[What is expected]: The answer must consist solely of the lines below starting at the one containing "Task: Open the" and ending at the one containing "You are a computer-use", repeated exactly, with both ends included and all pictures omitted.

[Material provided]:
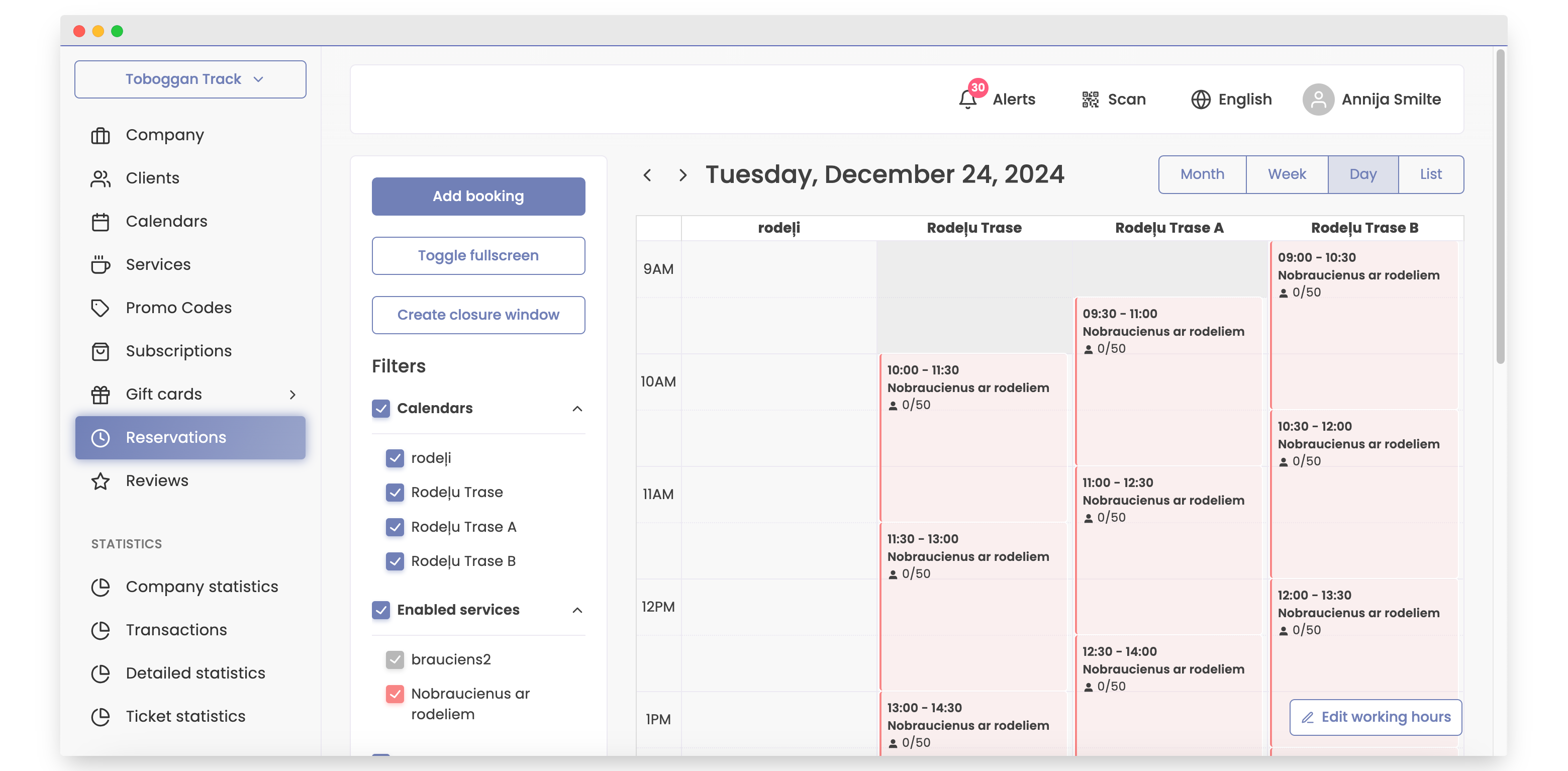Click the user avatar icon

(x=1318, y=99)
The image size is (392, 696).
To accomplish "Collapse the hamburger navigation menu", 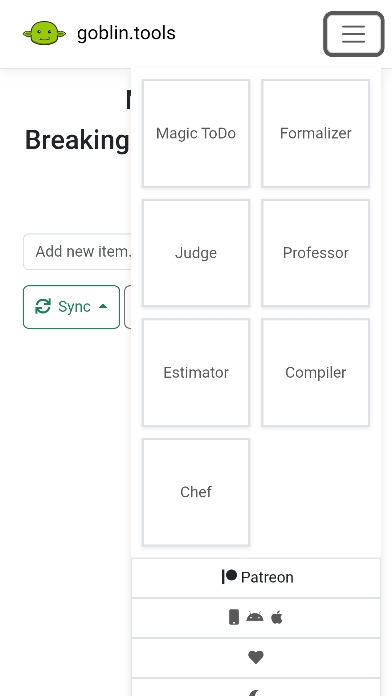I will click(x=353, y=34).
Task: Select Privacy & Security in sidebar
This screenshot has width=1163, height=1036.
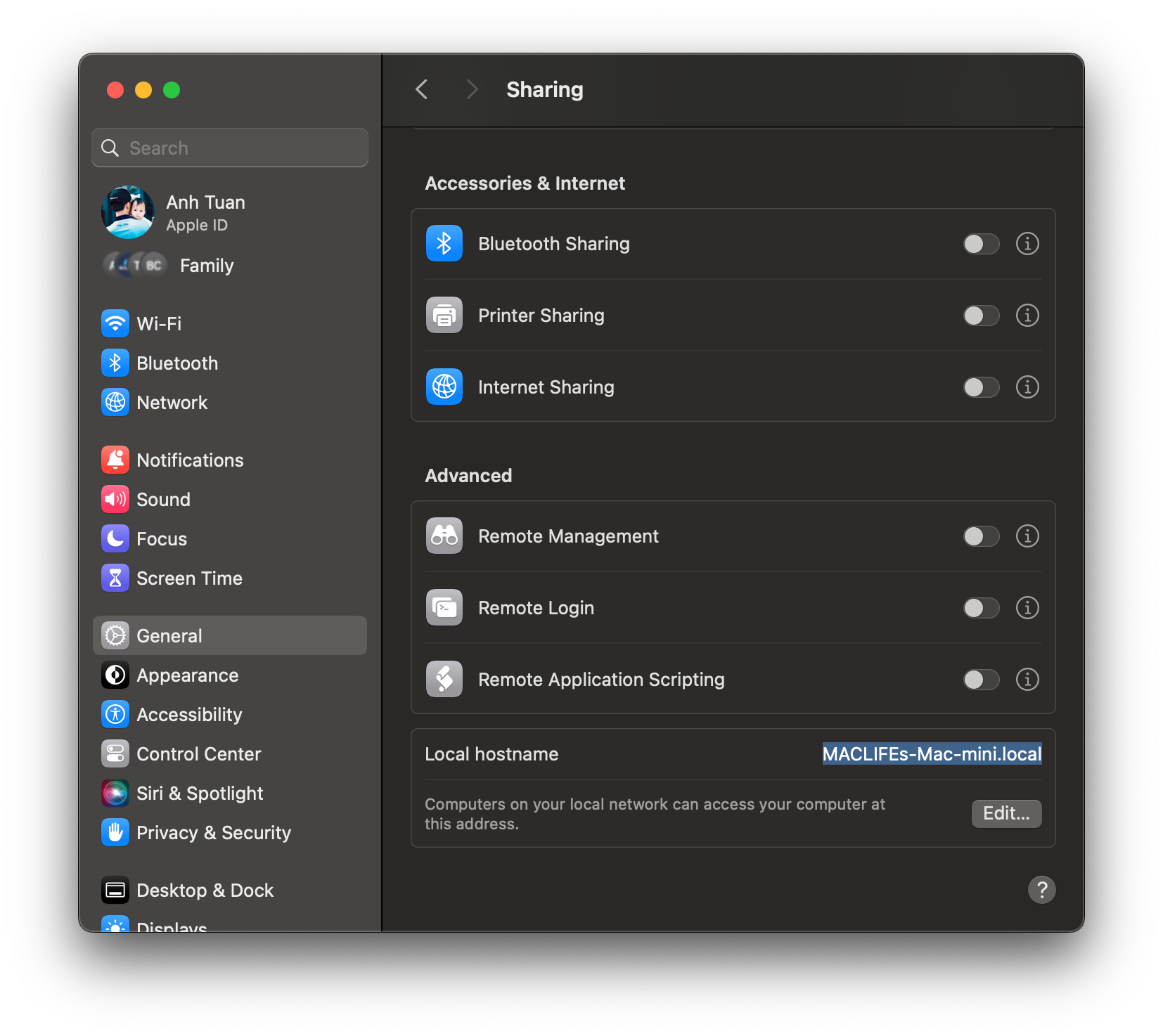Action: pyautogui.click(x=213, y=833)
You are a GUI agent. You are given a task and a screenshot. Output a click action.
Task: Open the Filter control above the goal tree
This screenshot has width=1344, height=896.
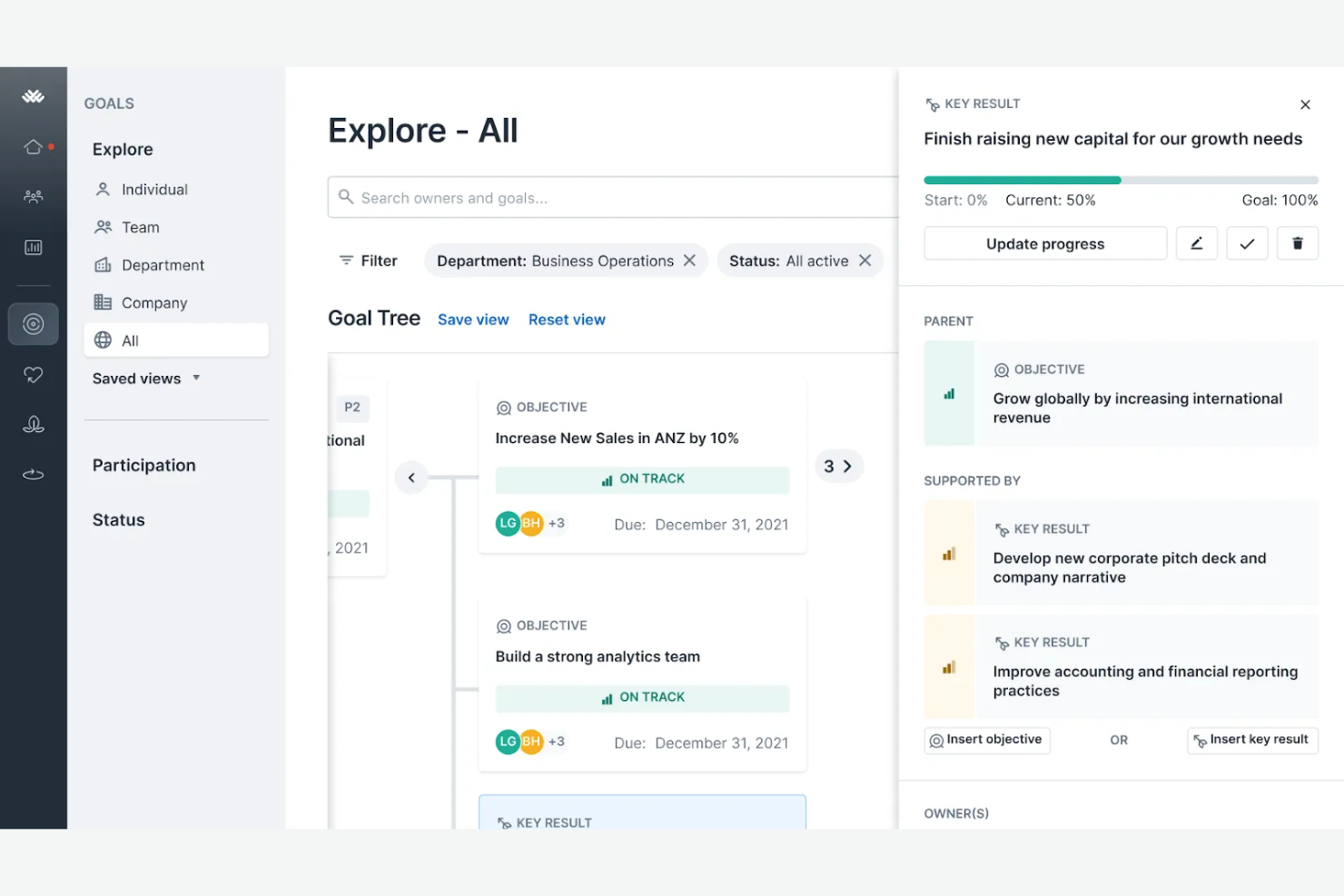tap(368, 261)
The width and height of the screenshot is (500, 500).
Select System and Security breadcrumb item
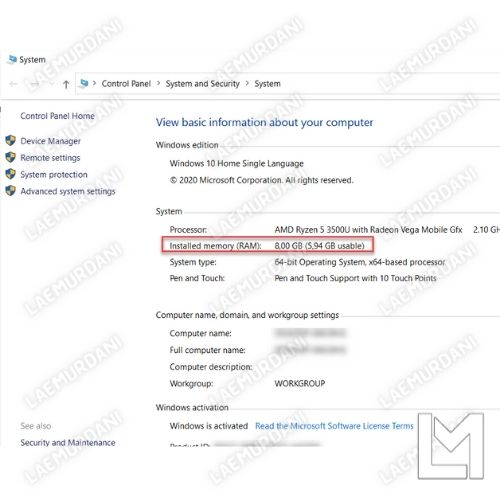[203, 84]
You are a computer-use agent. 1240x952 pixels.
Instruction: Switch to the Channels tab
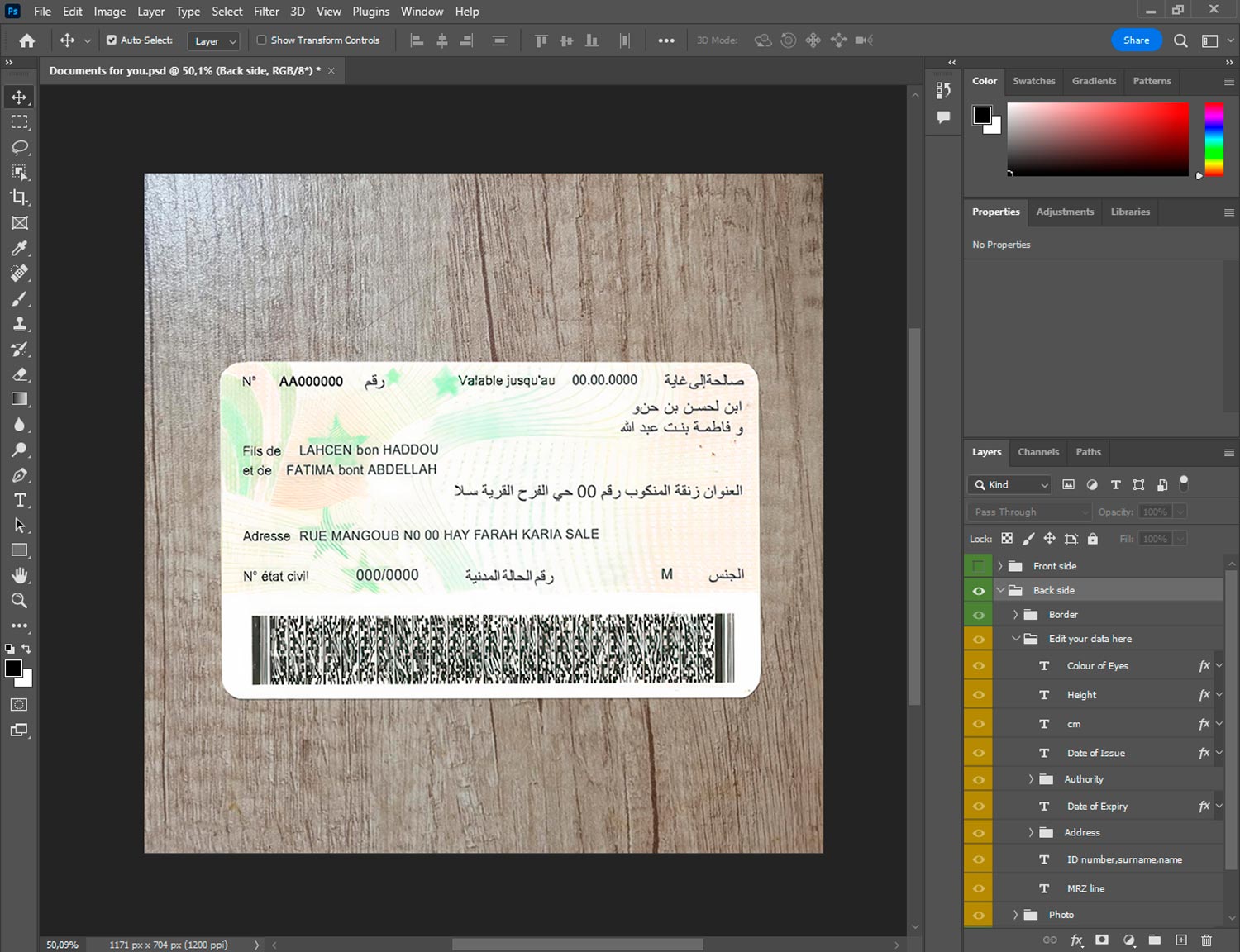click(1037, 452)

[Task solution]:
Task: Open the Filter control above the goal tree
This screenshot has width=1344, height=896.
tap(368, 261)
The width and height of the screenshot is (500, 500).
Select System and Security breadcrumb item
[203, 84]
You are a computer-use agent. 1240x952 pixels.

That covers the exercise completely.